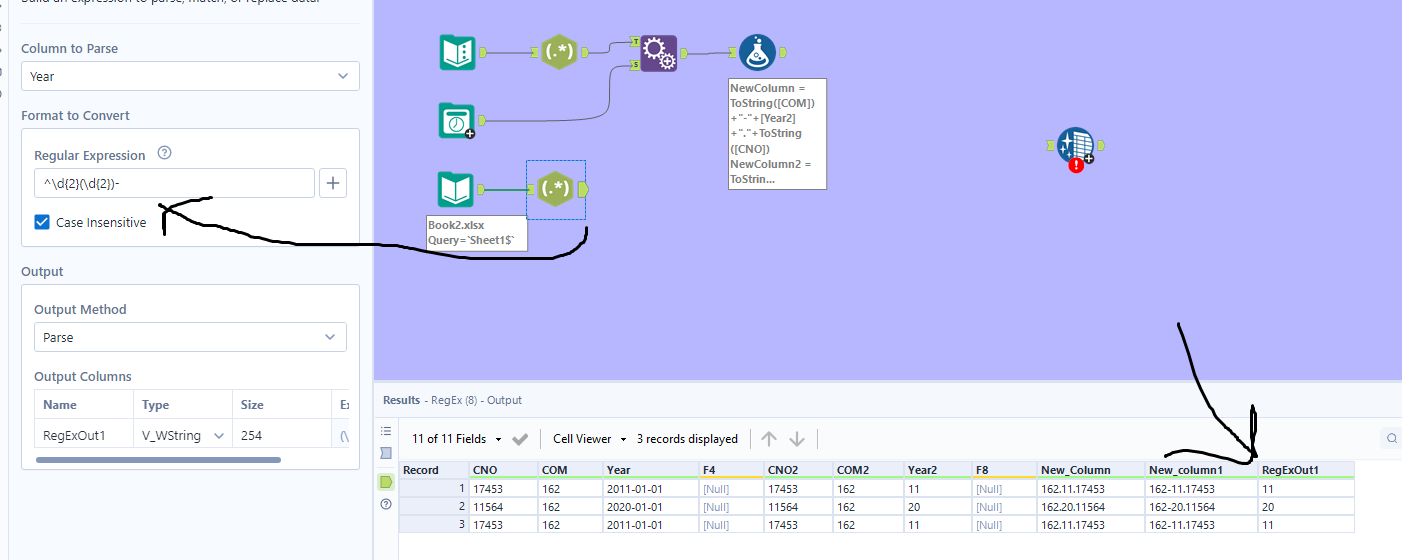Open the Column to Parse dropdown
Image resolution: width=1402 pixels, height=560 pixels.
tap(190, 76)
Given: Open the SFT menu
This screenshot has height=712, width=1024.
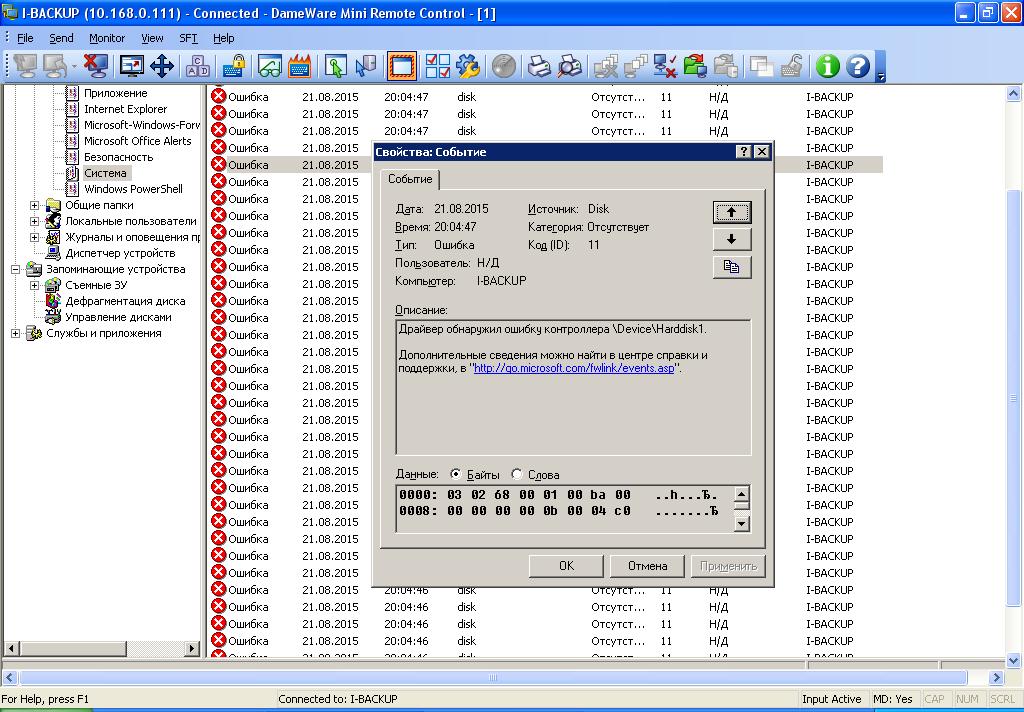Looking at the screenshot, I should tap(188, 38).
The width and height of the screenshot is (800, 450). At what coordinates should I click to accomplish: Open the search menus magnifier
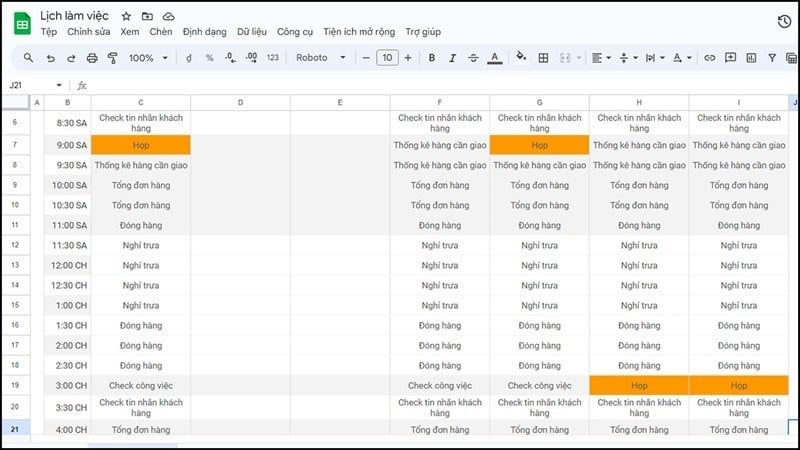tap(28, 58)
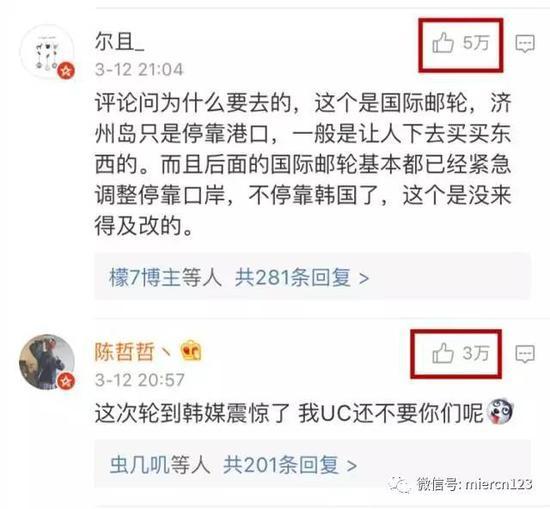Reply to 尔且_'s comment via speech bubble
This screenshot has width=550, height=509.
[525, 44]
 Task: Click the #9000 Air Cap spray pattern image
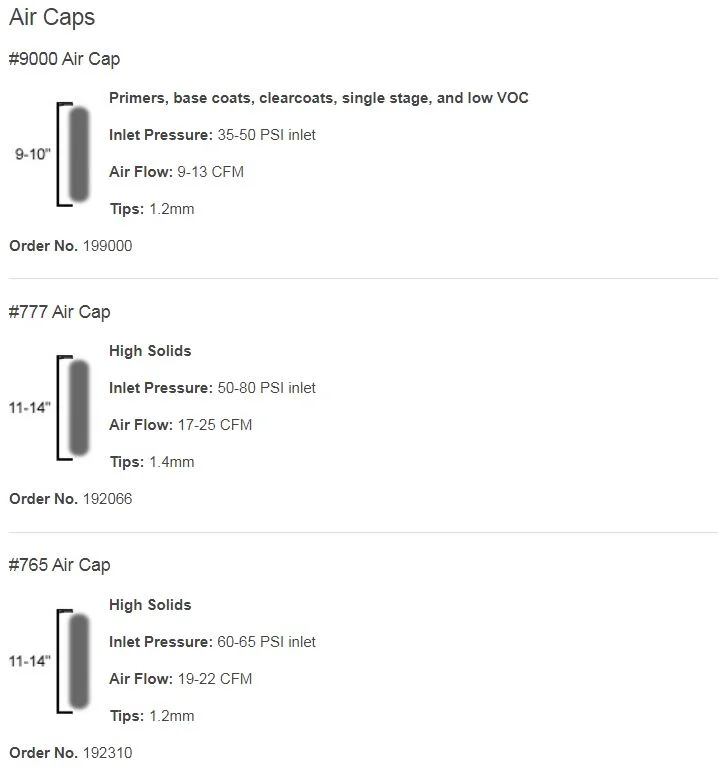(x=74, y=154)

**PROBLEM TO SOLVE**
Please copy, exactly and only, the lines of the listing that run from the one holding "This screenshot has height=712, width=1024." through its last line, and exclude pictures.

**THE COMPLETED TASK**
This screenshot has height=712, width=1024.
Looking at the screenshot, I should tap(188, 38).
The width and height of the screenshot is (800, 450). At what coordinates should I click to accomplish: Open the search menus magnifier
tap(28, 58)
Reply to 尔且_'s comment via speech bubble
This screenshot has width=550, height=509.
[525, 44]
 Task: Click the #9000 Air Cap spray pattern image
(x=74, y=154)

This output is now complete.